Similar to CineCycle, the Music Gallery is a place where music lovers can hear something they may not hear anywhere else. Since 2001, it’s been a tenant of picturesque St. George the Martyr Church, tucked away on the edge of Grange Park just south of the Art Gallery of Ontario and OCAD.

The Music Gallery was founded in 1976 by Peter Anson and Al Mattes of the free improvisation group CCMC (Canadian Creative Music Collective), “kind of as a reaction to the artist-run art galleries in the ’70s – none of them had a lot of music programming,” explains David Dacks, its current artistic director. It’s dedicated to showcasing experimental and innovative forms of music, from improvised to noise to music from around the world (German electronic musician Frank Bretschneider performed the North American premiere of his Kippschwingungen here), including cross-pollination between genres and audiences. Dacks’s goal is for the Music Gallery to be more representative of Toronto as a whole, with all its cultures and influences. “It’s getting there, but there’s still a long way to go.”

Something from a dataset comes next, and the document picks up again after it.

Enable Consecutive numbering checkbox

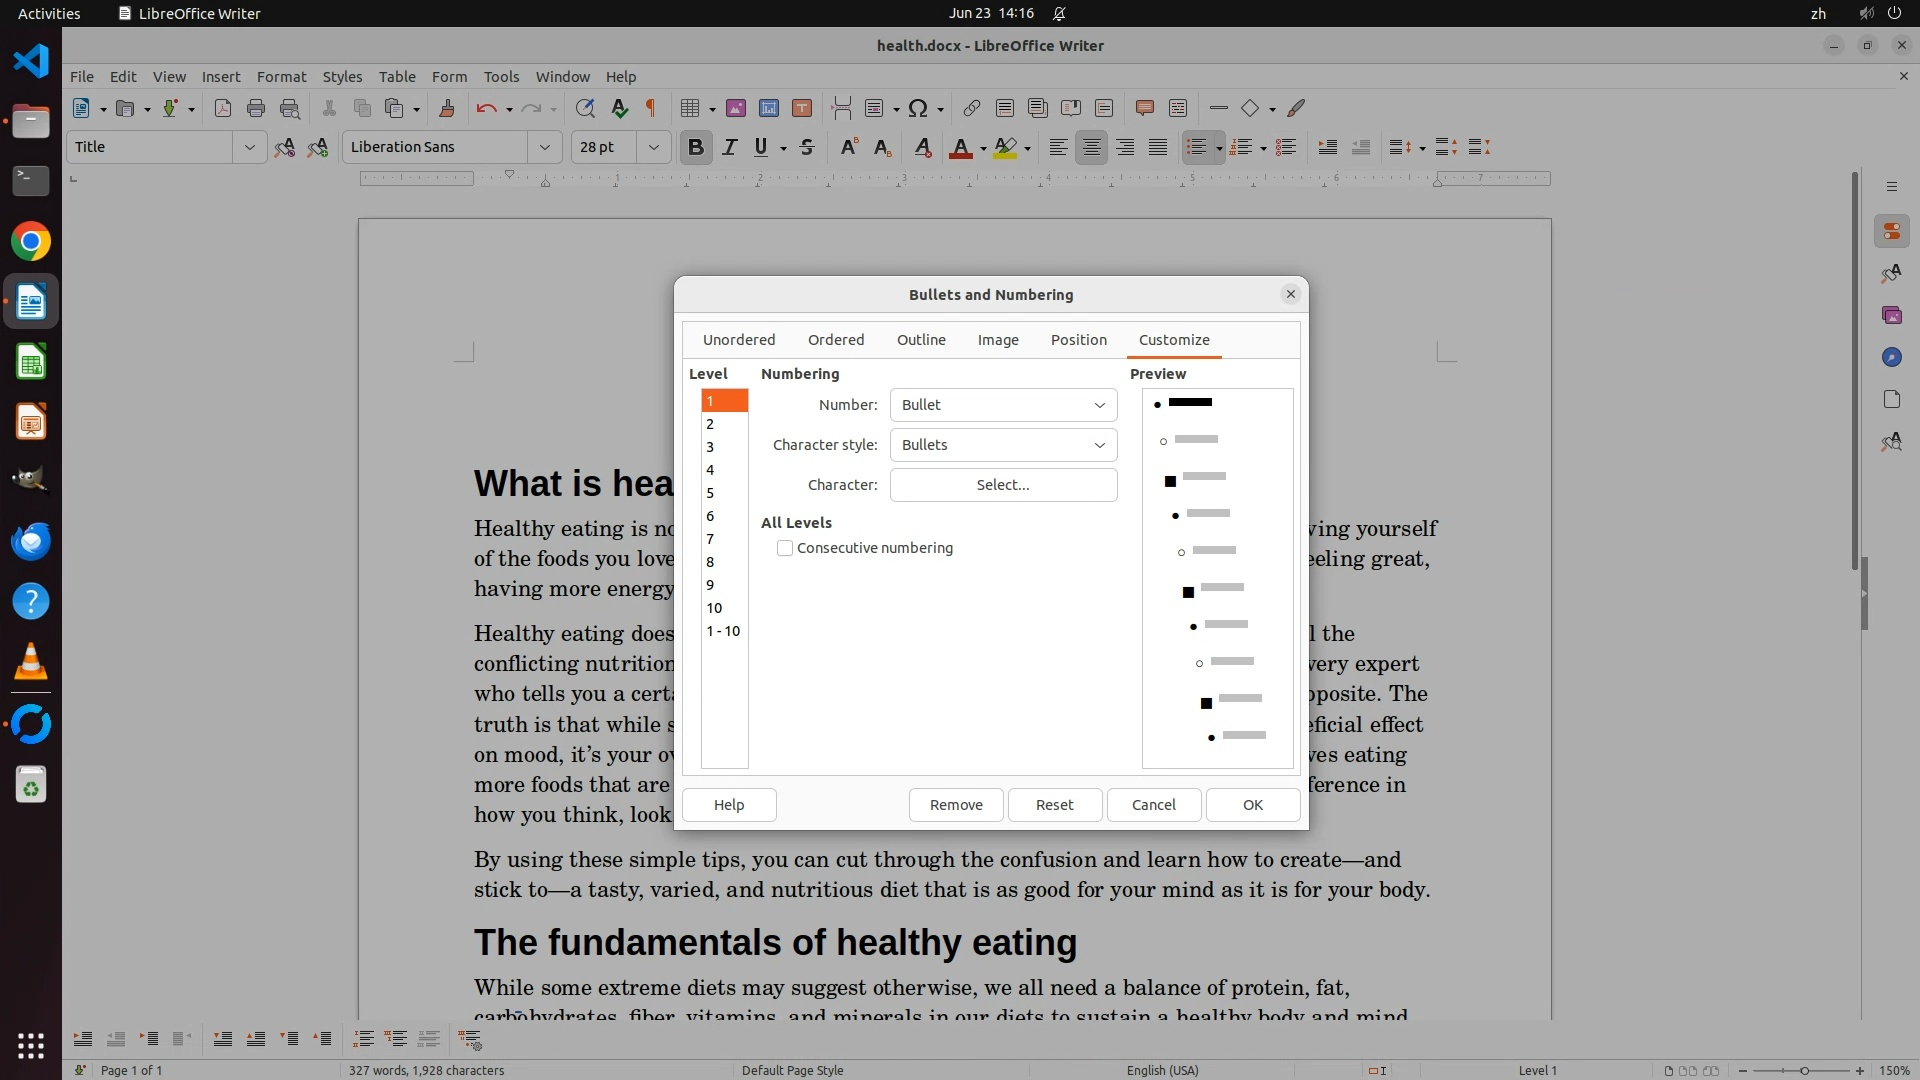(785, 548)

Performances take place in the 150-capacity stone-and-stained-glass structure, and occasionally out in the courtyard. Since it’s still a functioning church, set-up and take-down for shows must be done the day of, but the effort is a worthwhile tradeoff for the venue’s beautiful acoustics. “I would say it’s the most listening-oriented room in the entire city, so if you’ve got real detail or subtlety or introspection in your music, it’s a fabulous place to play,” says Dacks.

Double Double Land, a DIY, multi-use arts space in the heart of Kensington Market accessed through an alley off Augusta Avenue and up a flight of stairs, started up back in 2009 when two friends, Jon McCurley and Daniel Vila, were looking for a cheap place to live.

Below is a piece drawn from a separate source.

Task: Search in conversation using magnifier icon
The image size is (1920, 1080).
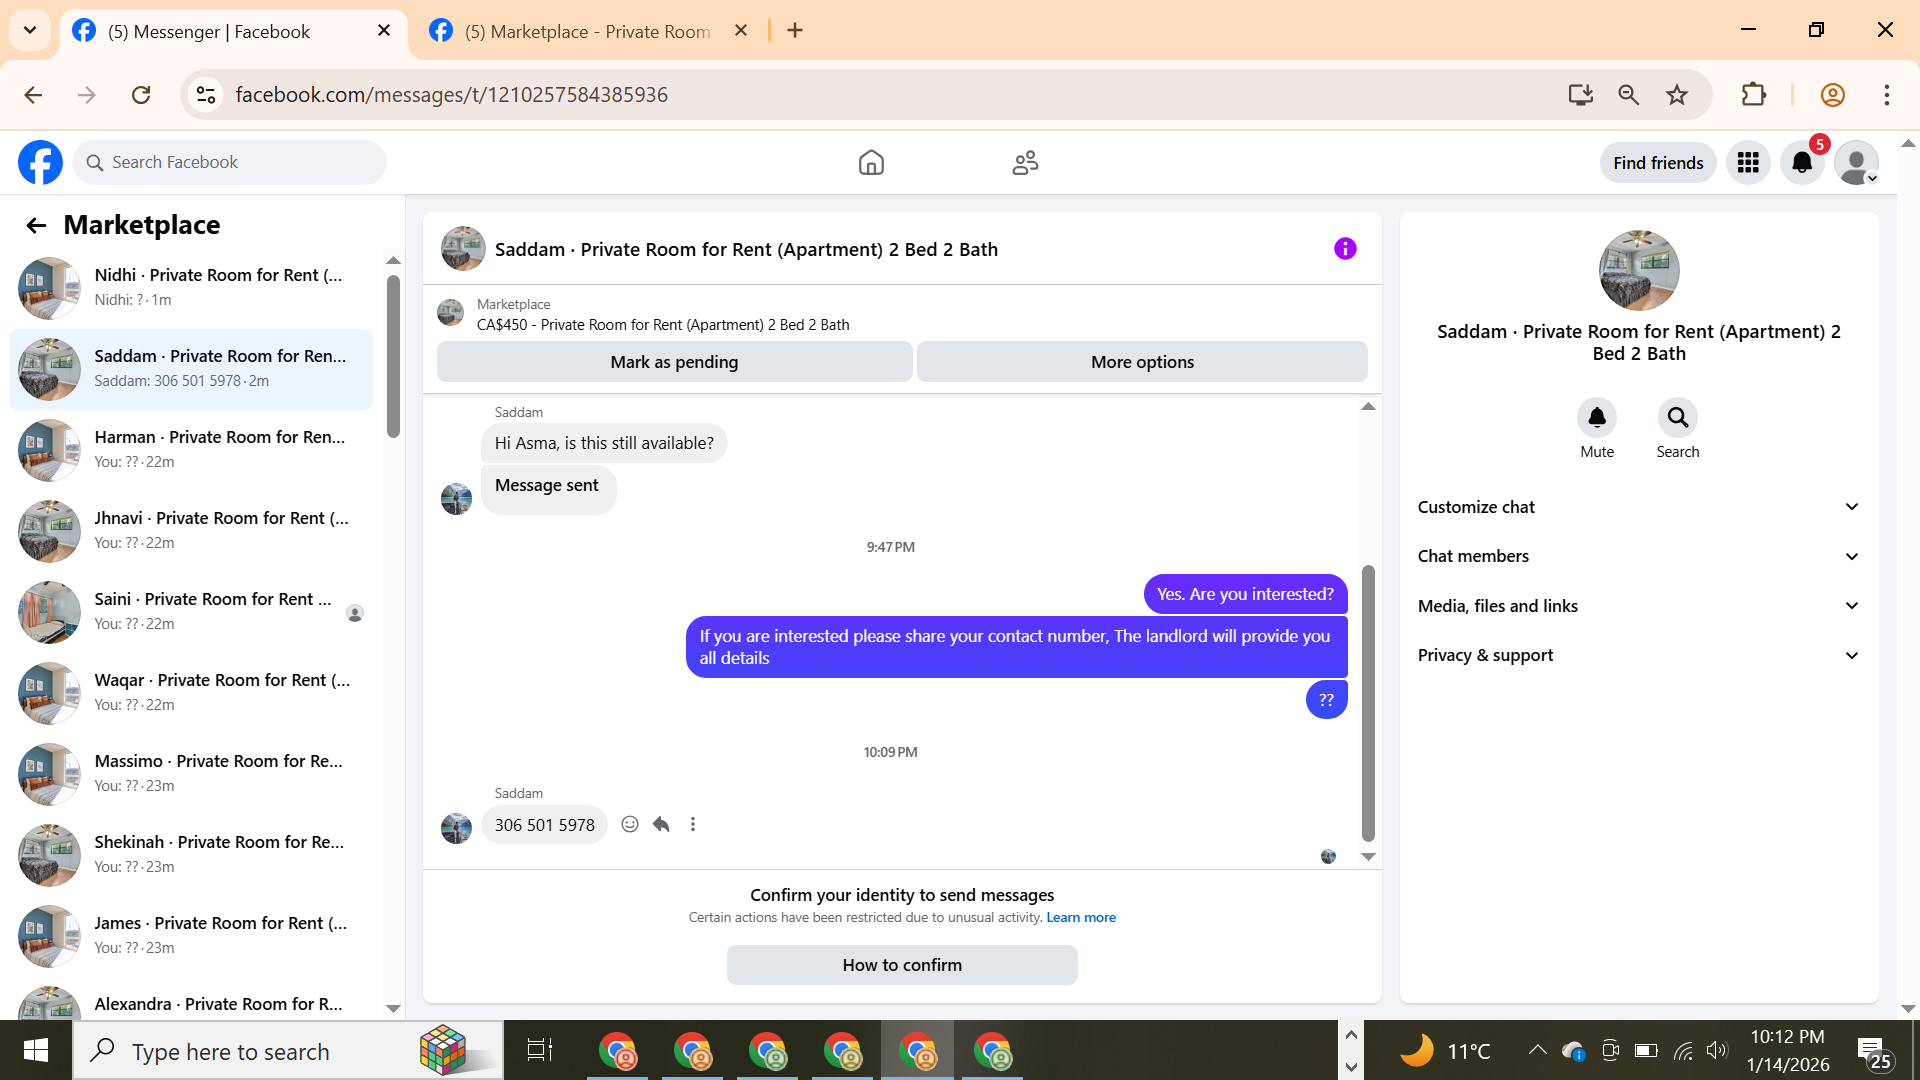Action: coord(1677,418)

Vila already had a reputation for organizing events around Toronto; he’d founded two guerilla music series that took place in abandoned warehouses and other locales around the city. McCurley is one-half of performance-art-and-comedy duo Life of a Craphead (DDL’s name is adapted from the title of one of its plays), so both he and Vila were uniquely qualified to run an unconventional place like this.

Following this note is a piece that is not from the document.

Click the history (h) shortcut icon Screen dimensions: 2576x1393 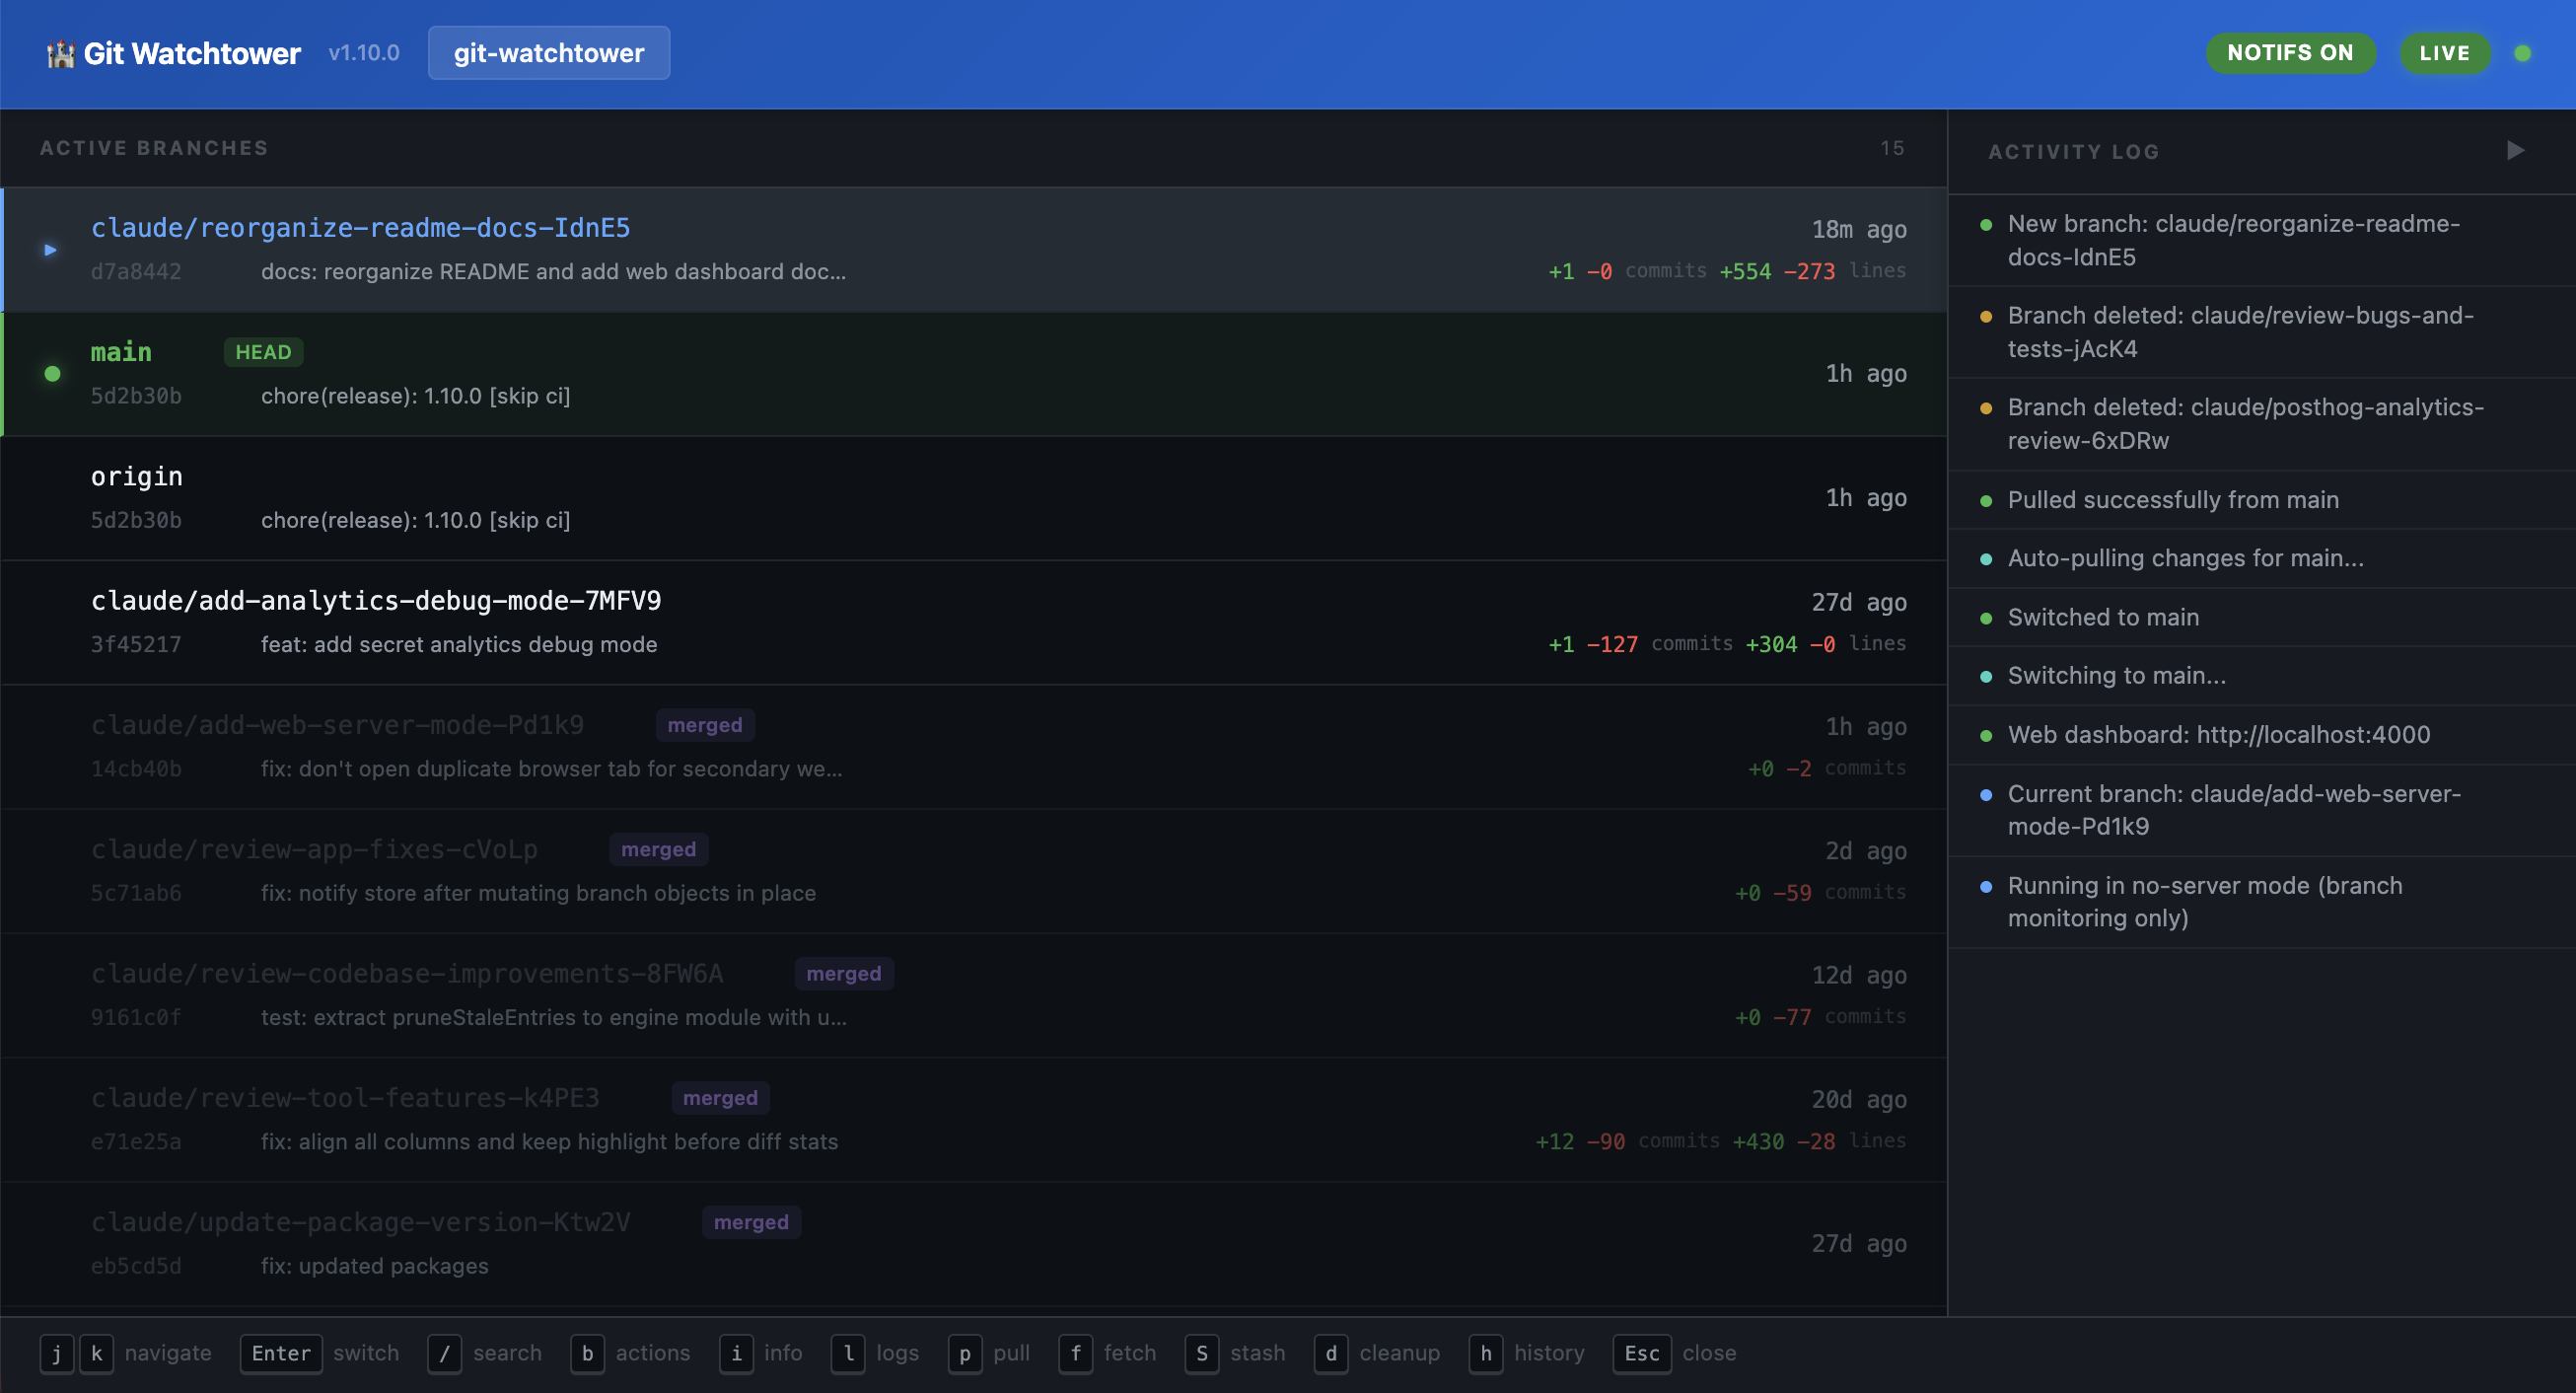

McCurley says they created DDL “to have a performative arts place that’s not a bar and that we’re the boss of, so we can control it and have things happen that we like—” Vila finishes his sentence for him, “—that don’t make sense in other spaces. We can just do whatever we want and two people can show up and it’s not the end of the world.”

Programming is eclectic; whether it’s a theatre performance, dance party or comedy show, there’s usually something interesting happening. For the venue’s fifth anniversary, Vila and McCurley flew in The Space Lady (Susan Dietrich Schneider – a famous San Francisco street performer in the ’80s) for a show, a personal highlight for them. “There’s definitely been nights that have made it all worth it,” says McCurley.

Those who live at DDL share in all the duties of running the space, from programming to daily upkeep. “It’s totally vertically integrated,” Vila says. “Everybody does everything.” DDL’s profits are essentially a rent reduction for its tenants, based on an honour system of how much each person worked that month. Unsurprisingly, everyone also has a day job outside of the venue.

The beauty of a place like this is that it doesn’t have to be profitable to survive. “We can just pay more rent – it doesn’t have to make a certain amount of money a month,” Vila explains. “It’s gonna last forever – it’s never gonna end,” McCurley half-jokes. Vila adds, “I can’t think of anything better than that.”